Contactado pelo Nascer do SOL e confrontado com a existência de atrasos de meses nos relatórios das autópsias, o Instituto Nacional de Medicina Legal e Ciências Forenses começou por afirmar que «estabeleceu como seu primeiro objetivo a recuperação do elevado número de pendências que existiam no passado», sendo que «havia processos que demoravam 2, 3 ou mais anos para ser concluídos».

«No final de 2021 foi conseguida uma recuperação de cerca de 85% nos atrasos relativamente ao final de 2016: de 5682 processos pendentes no final de 2016  para 827 processos pendentes no final de 2021. Constituiu o menor número de pendências desde a criação do INMLCF. O processo de recuperação de pendências por parte do INMLCF mereceu ser finalista e ter recebido Menção Honrosa no Prémio de Políticas Públicas 2019 do ISCTE», redigiu, acrescentando que «naturalmente que, em cerca de mais de 200 000 perícias que o INMLCF realiza anualmente, há casos de maior complexidade que exigem exames complementares laboratoriais mais morosos e que por vezes têm de ser repetidos».

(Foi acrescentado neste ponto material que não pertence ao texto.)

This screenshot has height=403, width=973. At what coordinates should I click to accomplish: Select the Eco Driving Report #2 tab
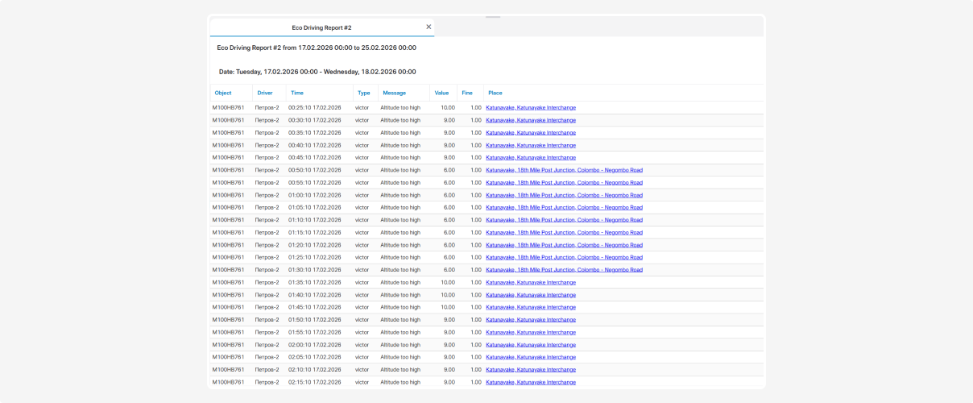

«Também há alguns casos em que o médico que fez a autópsia ficou de baixa médica prolongada o que motivou o atraso na entrega do relatório de autópsia pois, de acordo com as boas práticas médico-legais, deve ser o próprio médico que fez a autópsia e observou as lesões a elaborar o relatório, não devendo ser substituído por outro», observou o INMLCF na pessoa de Francisco Corte Real. «Mas trata-se de situações pontuais que são sempre resolvidas, pois o INMLCF monitoriza mensalmente todas as pendências em todos os seus serviços relativamente a todos os seus peritos médicos», concluiu.

 

Governo e INMLCF alinhados

Em agosto passado, a ministra da Justiça fez um balanço «muito positivo» de uma visita ao INMLCF. «No final de 2021 e após uma recuperação de 85% relativamente aos números de 2016, as pendências eram residuais. Efetivamente, o seu número era o mais baixo desde a criação do instituto», afirmou a governante, indo ao encontro da informação transmitida por Francisco Corte Real. «Com a atividade pericial do instituto a aumentar significativamente nas últimas duas décadas – das cerca de 85 mil perícias, no início dos anos 2000, para as mais de 200 mil perícias atuais – e que, durante algum tempo, os meios humanos e materiais disponíveis não puderam acompanhar, gerou-se um número de pendências às quais era urgente dar solução», adiantou, lembrando que para esta superação de 85% «contribuiu decisivamente (…) a mobilização e capacidade de resposta interna, que resultaria, designadamente, na criação de uma Unidade de Acompanhamento da Produção Pericial, responsável por monitorizar mensalmente o volume pericial produzido e as pendências» a nível nacional.

«Encontramos esta capacidade de superar também ao nível da resposta às situações de catástrofe e, em especial, muito recentemente, no contexto da pandemia (…), quando o INMLCF criou um Laboratório de Virologia», integrado na Rede Portuguesa de Laboratórios para o Diagnóstico Laboratorial da covid-19, indicou a ministra, acrescentando que o instituto «iniciou a realização das inovadoras autópsias virtuais» e foi capaz de «responder sem ruturas ao muito elevado número de cadáveres, no gravíssimo contexto que todos tristemente recordamos».

«Uma tal vocação de superação também se tem feito acompanhar pela disponibilização de mais meios, disponibilização em que o Ministério da Justiça tudo fará para continuar a investir», declarou, tendo evidenciado que no Plano de Recuperação e Resiliência (PRR) «está previsto um investimento total de 3,7 milhões de euros para a modernização dos sistemas e equipamentos» da Medicina Legal.

Enquanto isso, famílias, seguradoras, autoridades de investigação, tribunais e por aí fora vão ter que continuar a aguardar meses pelos relatórios das autópsias, com todas as consequências daí resultantes, a começar pelas emociais, sociais e económicas, que muitas vezes atingem uma dramática dimensão.